PROLOGUE


GODDAMN GOD AND HIS FILTHY CREATION

***

It had been several hours since the servants had left for the night, every window had the curtains drawn to a close, and in the hallways the flaring gaslights bathed the rooms in a low and lazy amber light.

The house was so quiet it was as though the very walls were holding their breath as they watched me run throughout the house and dart between rooms. Even the grandfather clock, whose relentless ticking was the source of many sleepless nights, had shifted its hands to the twelfth hour and hadn't moved since. Every few moments I would call out, "Auden?" just to reassure myself that I had not gone deaf. But there was never a reply: no footsteps, no breaths and no sound. Not even the patterning of a passing mouse to suggest any other living thing existed.

I could feel time being used up like oxygen as I pounded up flight after flight, and flung open every passing door. But the Bridgelow mansion had endless rooms, Auden could be anywhere. He could be grasping onto his last moments of life, calling out to me desperately, as I was to him, but our voices were both absorbed by the depthless night.

Suddenly a faint wail echoed from the distance.

"Auden!" I cried and in my excitement I couldn't judge the right place to put my limbs. When I stubbed my toe on the top stair or hit my elbow against a wall I didn't feel anything except a faint impact, as if something had happened a long way away. All I could focus on were the cries that continued to sound from the end of the hall, Auden's parents room. The door was flung open and as I reached the opening I skidded to a sudden halt.

Harold, Auden's father,  was in there, sprawled on the floor by the foot of a grand bed. Slumped on his lap was a body, or rather what was once a body and now a tangled mess of blood and innards. The open flesh reminded me of a hunting trip I took as a child, where the rabbits we caught were skinned and turned inside out, then left out in the afternoon heat where their organs melted together in a wet pudding of meat. All I could make out was a head of matted hair that Harold buried his face into. He rocked backwards and forwards and cried out in one continuous howl, as blood soaked into his clothing like wine into bread.

My chest seized for a moment when I considered whether the body was Auden, but as I glanced around the room I saw him alive, standing behind Harold near the unlit fireplace. In the moonlight he was white-skinned and smooth, like a marble statue carved from the finest parisian stone. But Auden was no statue, I could see his chest heave, and the blood moving through a pulsing vein on his neck. He saw me too as I stood at the doorway, I was sure of it, and he held my gaze for several moments, his expression cool, amused even.

Seeing he was all right I nearly cried out in relief- perhaps I did. I don't remember. I wanted to run to him but Harold had looked up, and his stare stopped me cold, as if under his gaze my very muscles ossified in an instant .

"You," I watched as Harrold's face contorted. His features twisted so violently and so quickly from grief to hatred, that he looked for a moment, inhuman. Something hardened in his red face as he screamed, "You did this, you son of a bitch! You fucking-".

"I didn't," I stepped back slowly as Harold wobbled to his knees. "I didn't, I swear!"

 Auden reached for something and I watched, almost in slow motion, as  he picked up the iron hatchet that rested against the sidewall. He held it loosely, it's head pressing into the wooden floorboards while Harold raged on. So unassuming was his stance that I didn't think anything sinister of it, until I saw his gaze shift to the back of Harold's bare head.

"No", I gasped, suddenly understanding. I stumbled through the doorway shouting, "Oh God, don't do it! Don't do it, Auden!"

Auden raised the hatchet over his head. The light of a passing car seeped through the window, glinted off the metal and sent shards of white light flicking through the room.

In one swift motion Auden brought the head of the hatchet down like an executioner, and buried it into his father's head. Harrold's eyes, haemorrhaged with red, were still locked on me as they bulged from their sockets. 

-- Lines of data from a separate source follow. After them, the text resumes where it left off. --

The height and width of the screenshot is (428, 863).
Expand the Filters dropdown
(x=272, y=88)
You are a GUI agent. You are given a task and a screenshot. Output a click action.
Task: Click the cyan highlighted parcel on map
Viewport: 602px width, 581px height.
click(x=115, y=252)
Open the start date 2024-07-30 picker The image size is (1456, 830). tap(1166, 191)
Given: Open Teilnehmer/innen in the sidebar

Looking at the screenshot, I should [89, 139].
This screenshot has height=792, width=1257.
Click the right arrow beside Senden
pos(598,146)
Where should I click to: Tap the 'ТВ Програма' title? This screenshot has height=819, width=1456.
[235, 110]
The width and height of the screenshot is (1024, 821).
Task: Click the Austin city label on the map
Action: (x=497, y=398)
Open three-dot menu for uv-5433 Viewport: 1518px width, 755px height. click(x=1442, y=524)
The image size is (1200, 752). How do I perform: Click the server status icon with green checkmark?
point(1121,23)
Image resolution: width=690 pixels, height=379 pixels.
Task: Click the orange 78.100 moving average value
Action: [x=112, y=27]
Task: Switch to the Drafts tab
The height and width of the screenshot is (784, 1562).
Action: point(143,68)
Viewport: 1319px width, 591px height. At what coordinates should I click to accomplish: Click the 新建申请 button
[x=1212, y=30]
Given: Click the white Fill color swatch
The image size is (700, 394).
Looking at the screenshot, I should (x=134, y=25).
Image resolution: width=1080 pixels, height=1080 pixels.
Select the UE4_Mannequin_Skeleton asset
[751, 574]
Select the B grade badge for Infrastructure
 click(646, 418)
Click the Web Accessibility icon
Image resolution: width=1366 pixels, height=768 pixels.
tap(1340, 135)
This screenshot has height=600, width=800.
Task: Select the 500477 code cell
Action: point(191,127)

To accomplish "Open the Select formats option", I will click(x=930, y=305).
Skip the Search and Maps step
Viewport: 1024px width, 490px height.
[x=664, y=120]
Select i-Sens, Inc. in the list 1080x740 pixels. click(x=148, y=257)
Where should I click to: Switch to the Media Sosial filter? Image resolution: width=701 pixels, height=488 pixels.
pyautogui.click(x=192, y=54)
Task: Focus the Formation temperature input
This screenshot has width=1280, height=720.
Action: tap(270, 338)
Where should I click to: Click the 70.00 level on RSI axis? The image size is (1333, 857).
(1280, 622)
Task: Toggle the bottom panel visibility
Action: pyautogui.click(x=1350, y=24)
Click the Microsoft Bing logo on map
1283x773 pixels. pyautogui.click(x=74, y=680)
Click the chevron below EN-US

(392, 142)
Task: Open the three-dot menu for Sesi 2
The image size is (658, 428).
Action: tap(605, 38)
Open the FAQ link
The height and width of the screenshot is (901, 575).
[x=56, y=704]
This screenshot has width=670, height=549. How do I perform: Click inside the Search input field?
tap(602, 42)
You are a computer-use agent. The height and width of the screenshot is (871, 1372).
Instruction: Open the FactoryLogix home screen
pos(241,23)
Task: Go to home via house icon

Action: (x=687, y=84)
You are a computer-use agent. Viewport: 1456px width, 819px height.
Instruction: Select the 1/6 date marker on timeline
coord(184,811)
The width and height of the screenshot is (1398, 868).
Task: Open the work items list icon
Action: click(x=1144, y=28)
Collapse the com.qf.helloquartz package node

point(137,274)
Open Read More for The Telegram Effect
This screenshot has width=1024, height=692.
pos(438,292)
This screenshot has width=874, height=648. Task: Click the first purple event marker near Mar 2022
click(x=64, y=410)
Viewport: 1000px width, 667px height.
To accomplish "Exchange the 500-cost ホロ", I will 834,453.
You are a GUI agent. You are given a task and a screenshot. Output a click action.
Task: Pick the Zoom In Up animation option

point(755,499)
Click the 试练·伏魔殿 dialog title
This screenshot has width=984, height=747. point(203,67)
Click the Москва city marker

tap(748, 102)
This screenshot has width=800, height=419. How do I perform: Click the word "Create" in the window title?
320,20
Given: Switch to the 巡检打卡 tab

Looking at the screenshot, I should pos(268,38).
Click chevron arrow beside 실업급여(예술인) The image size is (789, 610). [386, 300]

Harold's skin paled so suddenly that in the darkness his head seemed to be severed from his body and hovering in the air, luminously white. I watched his thick lips twist into a horrified "O" and he fell, first to his knees, then toppling forwards over the body.

I was too shocked to move, my mouth hung agape in a silent scream as Harold's blood ran in small rivets along the floor and lapped at the toes of my shoes. Auden looked at me again, still grasping the handle of the hatchet with both hands. His blood-splattered chest rose and fell with each frantic breath, and as we looked at each other, neither uttering a sound, his mouth twisted into a smile.

The memory is a foggy blood-red haze and when asked to recall the details of the night, my mind swims. I don't remember what sound Harold made as he fell. I'm not sure whether he ever saw that it was his only son who struck his skull with an axe. But l never forget how Auden smiled as he watched his father die.

It haunts me. Even in sleep, even in death.